Nach den Untersuchungen von Rick Speare von der James-Cook-Universität im australischen Townsville und seinen Kollegen an Exemplaren des Lurchs in südafrikanischen Museen fanden sie selbst an knapp siebzig Jahre alten Sammlungsstücken Spuren des Pilzes. Da sich aber seit dieser Zeit keine merkliche Zunahme der Krankheitsfälle in den Populationen des Krallenfrosches ergeben hat, gehen die Wissenschaftler von einer Koexistenz der beiden Organismen aus. Zudem sind die Funde der bislang älteste Nachweis von Batrachochytrium dendrobatidis, sodass dies zusammen mit der weit gehenden Resistenz der Krallenfrösche die ursprüngliche Herkunft der Infektion erklären könnte.

Während der dreißiger und vierziger Jahre des 20. Jahrhunderts dienten Krallenfrösche weltweit als Schwangerschaftstest. Dazu wurde ihnen der Urin von Frauen unter die Haut gespritzt. Erwartete die Frau ein Kind, so regten die Hormone im Urin den weiblichen Frosch zum Eisprung an. Männliche Tiere produzierten dagegen Spermien als Reaktion auf das Hormon Gonadotropin.
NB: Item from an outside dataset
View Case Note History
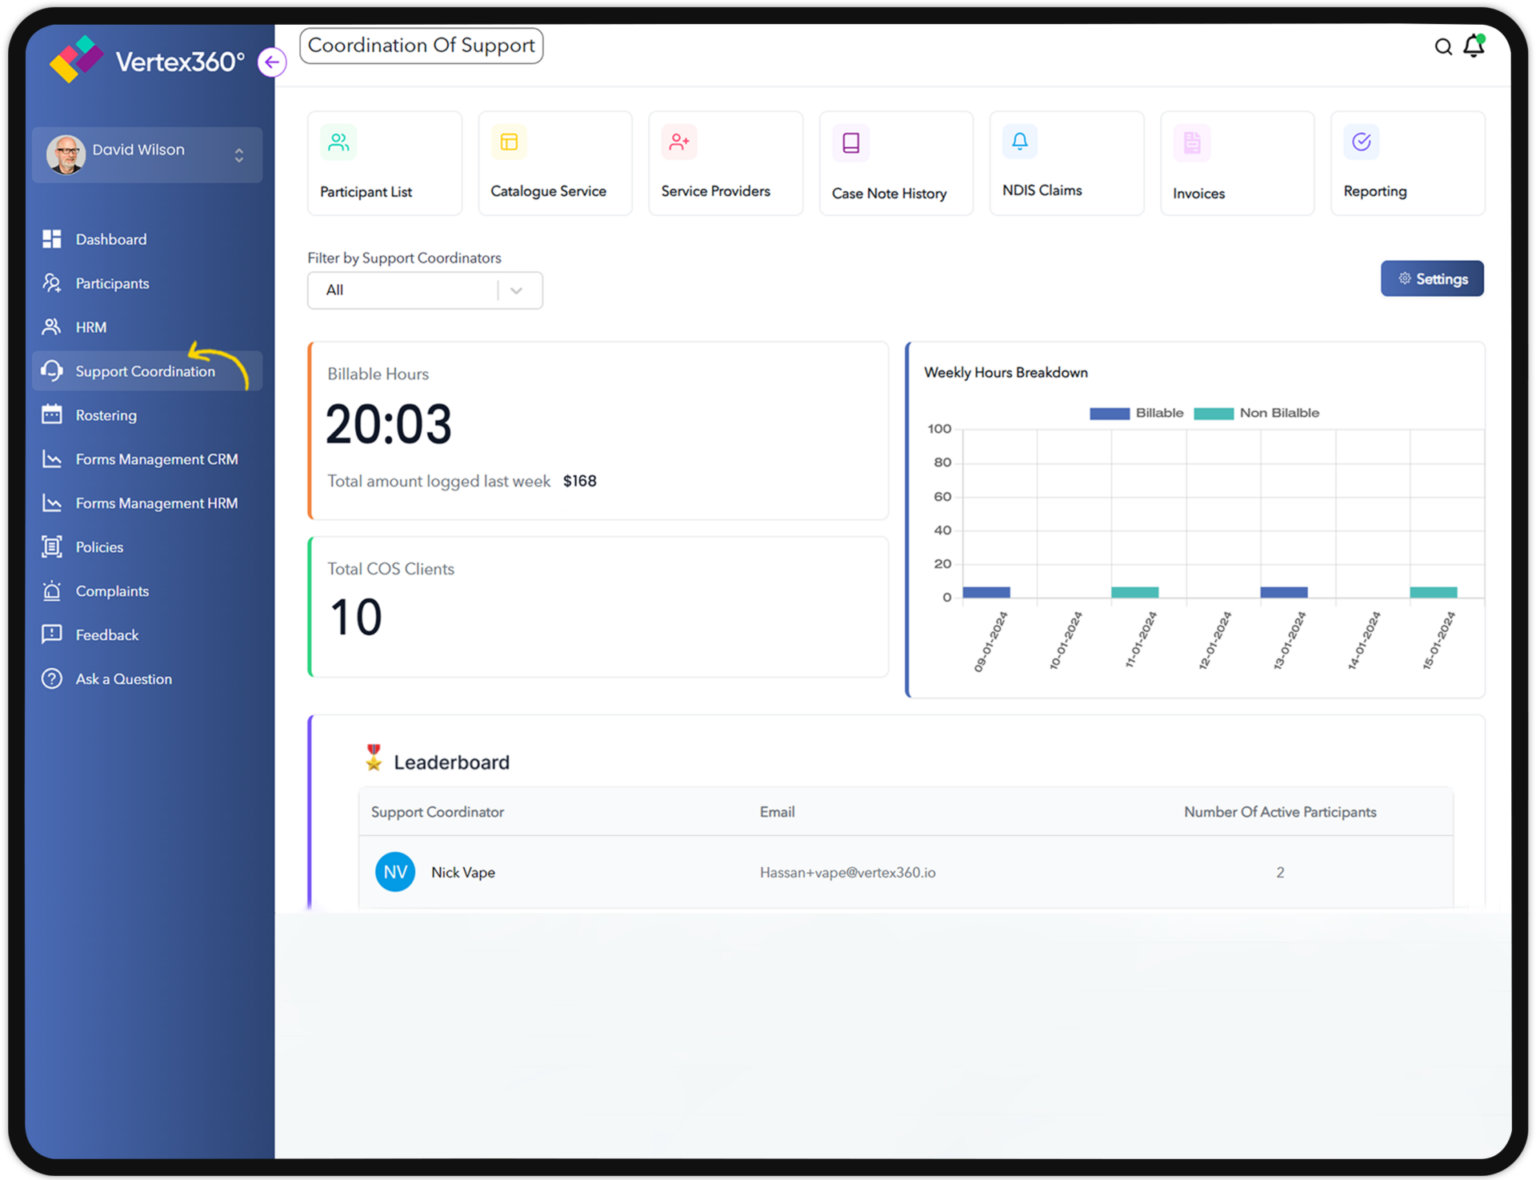This screenshot has width=1536, height=1180. tap(895, 162)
Mit den tausenden dafür vorgesehenen Lurchen gelangten allerdings die Pilze als blinde Passagiere in für sie neue Ökosysteme, deren Arten noch keine Schutzmechanismen entwickeln konnten.

Weltweit sind mehr als ein Drittel aller Amphibienspezies vom Aussterben bedroht. Verantwortlich sind dafür neben Batrachochytrium dendrobatidis auch Lebensraumzerstörungen, illegale Jagd, Pestizidkontaminationen oder erhöhte UV-Strahlung. Letztere schwächen zudem das Immunsystem der Tiere und machen sie daher wiederum anfälliger für Krankheiten.